Stored records:
════
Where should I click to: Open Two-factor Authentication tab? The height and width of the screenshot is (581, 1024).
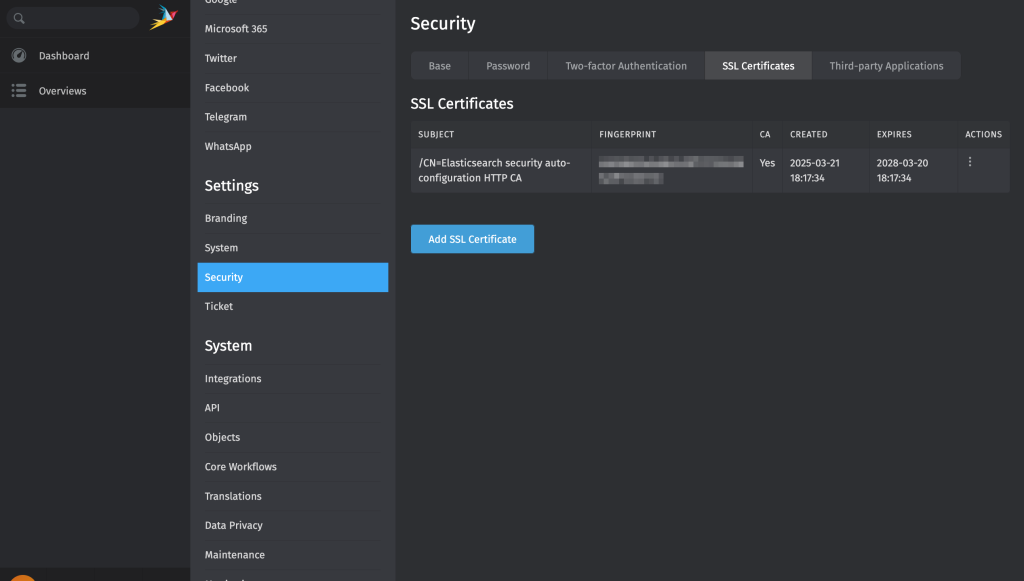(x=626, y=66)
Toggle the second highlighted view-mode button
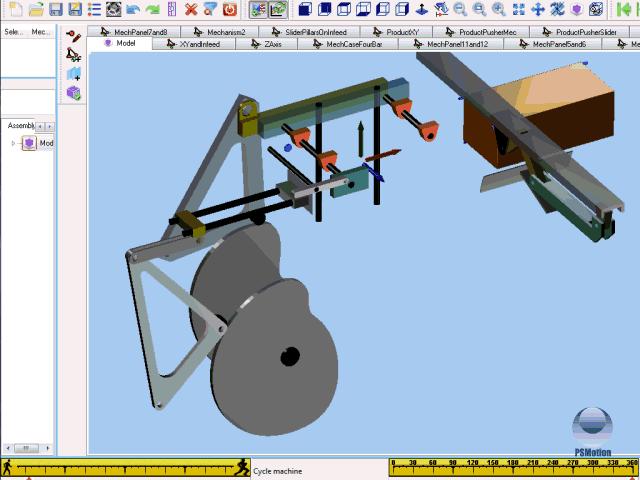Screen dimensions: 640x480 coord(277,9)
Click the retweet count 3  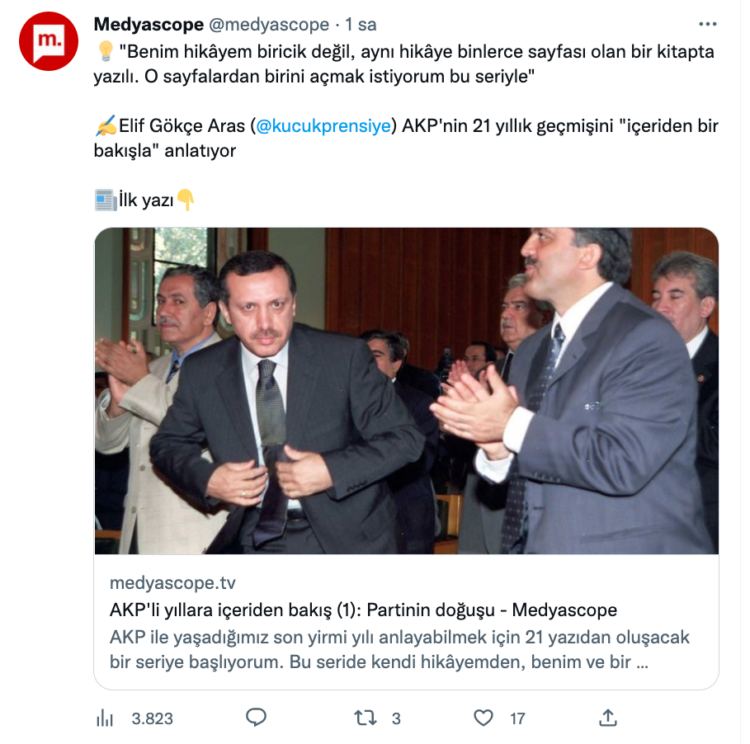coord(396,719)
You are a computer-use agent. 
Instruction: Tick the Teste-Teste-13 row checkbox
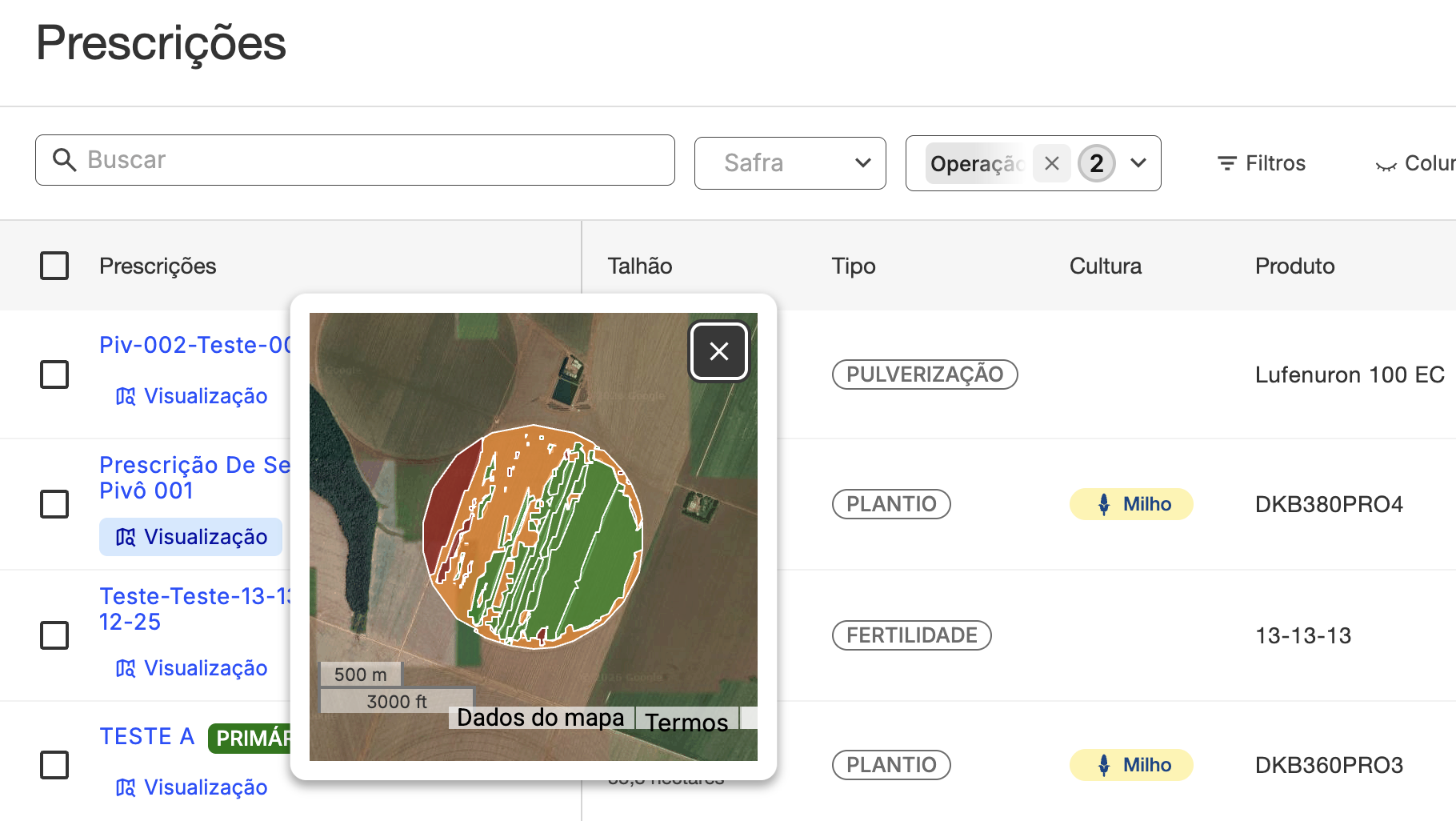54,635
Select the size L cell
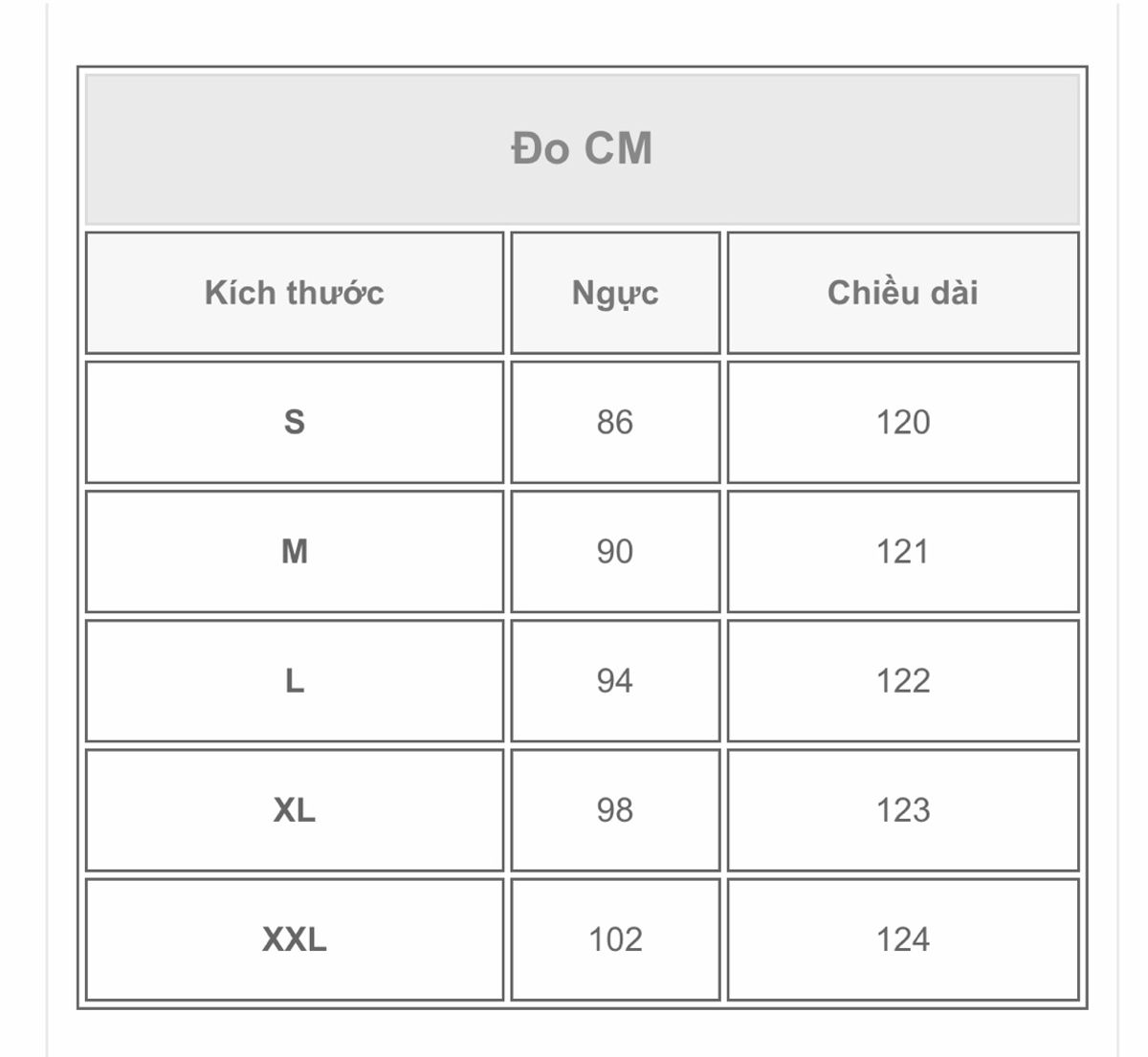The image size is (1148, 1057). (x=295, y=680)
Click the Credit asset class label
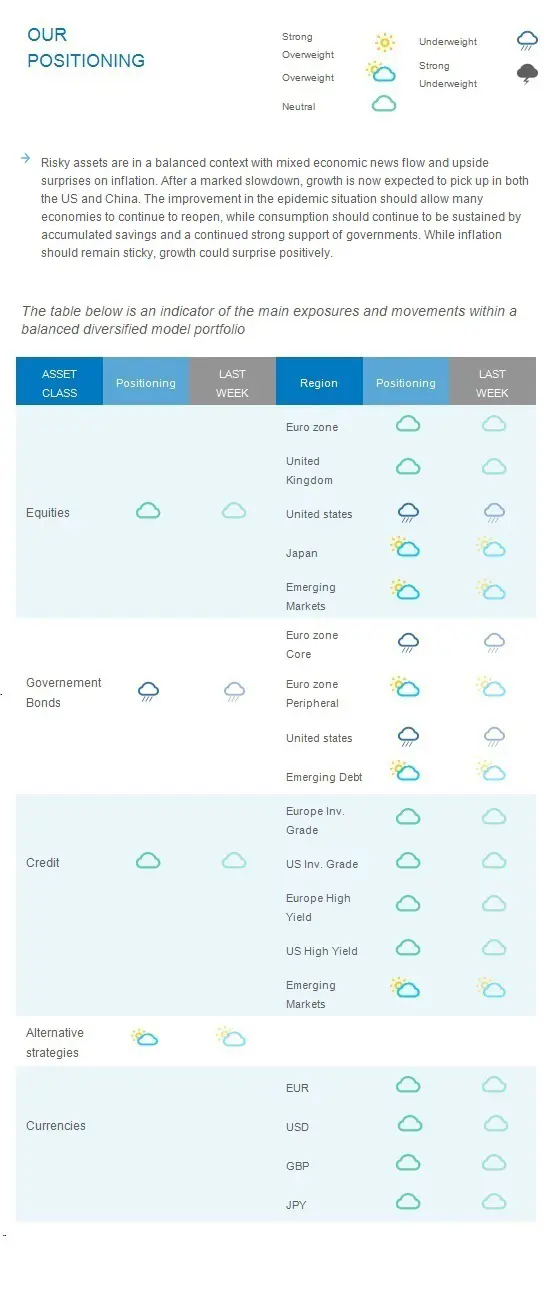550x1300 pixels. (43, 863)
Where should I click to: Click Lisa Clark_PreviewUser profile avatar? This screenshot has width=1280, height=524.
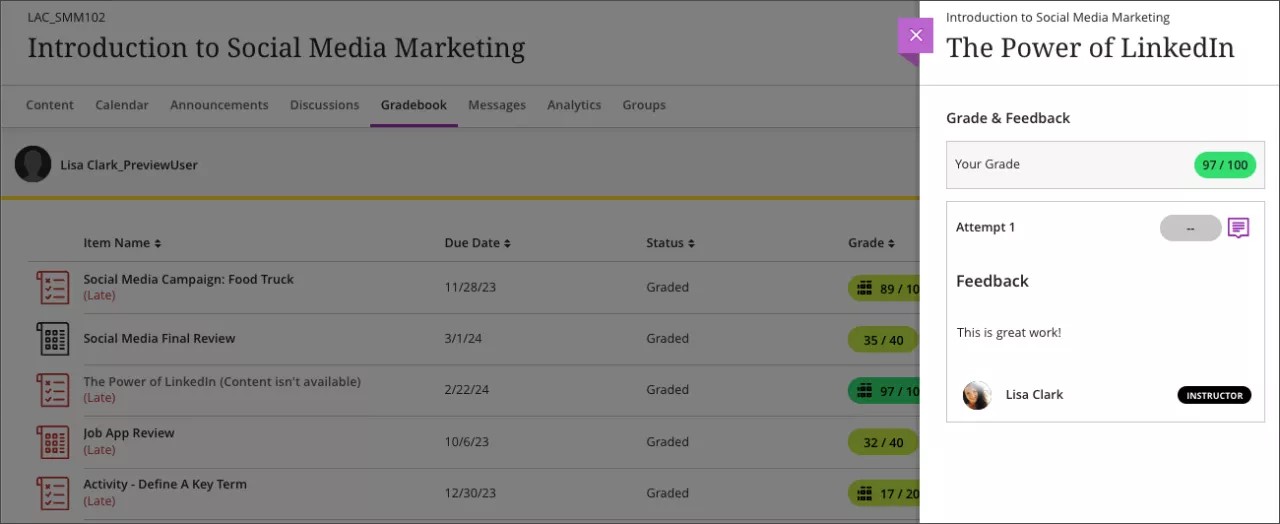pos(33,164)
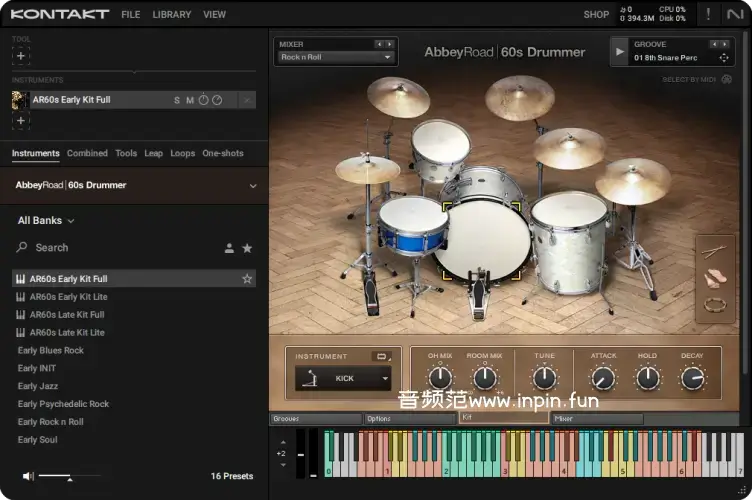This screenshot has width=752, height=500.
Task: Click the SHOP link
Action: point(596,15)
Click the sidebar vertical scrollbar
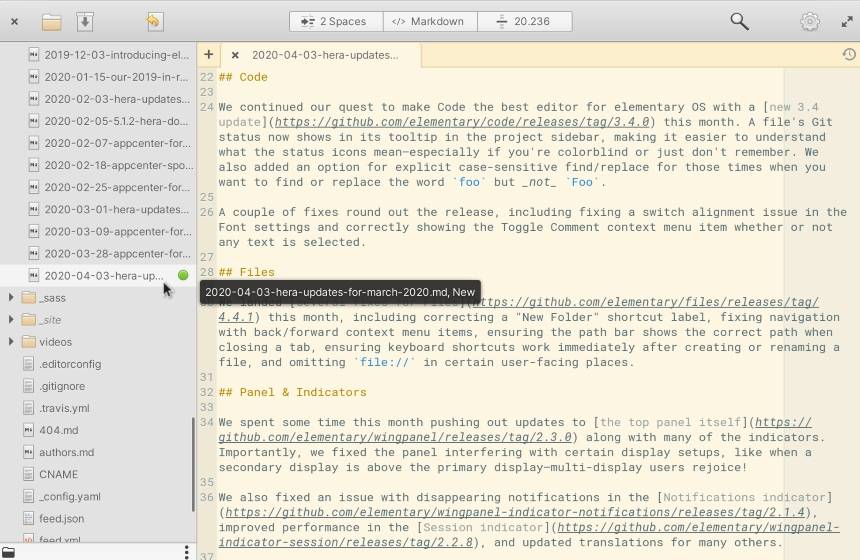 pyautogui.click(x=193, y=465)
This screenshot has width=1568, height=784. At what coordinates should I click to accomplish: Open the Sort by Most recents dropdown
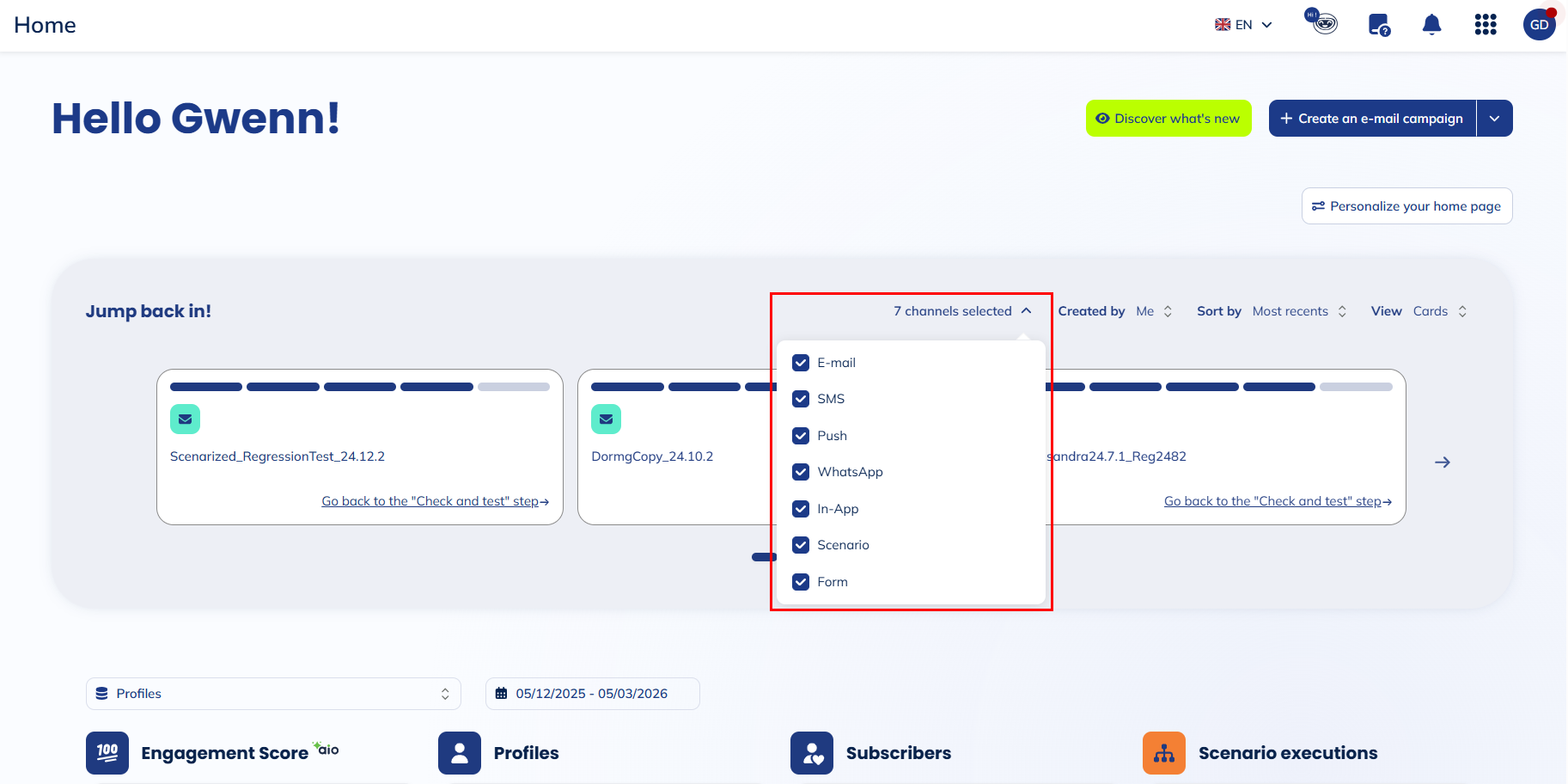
════
Where a line contains "You are a computer-use agent.", begin there and set down exactly each line through the end of the data above, omitting any pictures.

Solution to this task
You are a computer-use agent. 
Instruction: Tick the Teste-Teste-13 row checkbox
54,635
Select the size L cell
The image size is (1148, 1057). (x=295, y=680)
Click the Credit asset class label
550x1300 pixels. (43, 863)
Where should I click to: Click Lisa Clark_PreviewUser profile avatar? This screenshot has width=1280, height=524.
pos(33,164)
This screenshot has width=752, height=500.
Task: Click the SHOP link
Action: point(596,15)
Click the sidebar vertical scrollbar
 pyautogui.click(x=193, y=465)
This screenshot has width=1568, height=784. At what coordinates should I click to accomplish: Open the Sort by Most recents dropdown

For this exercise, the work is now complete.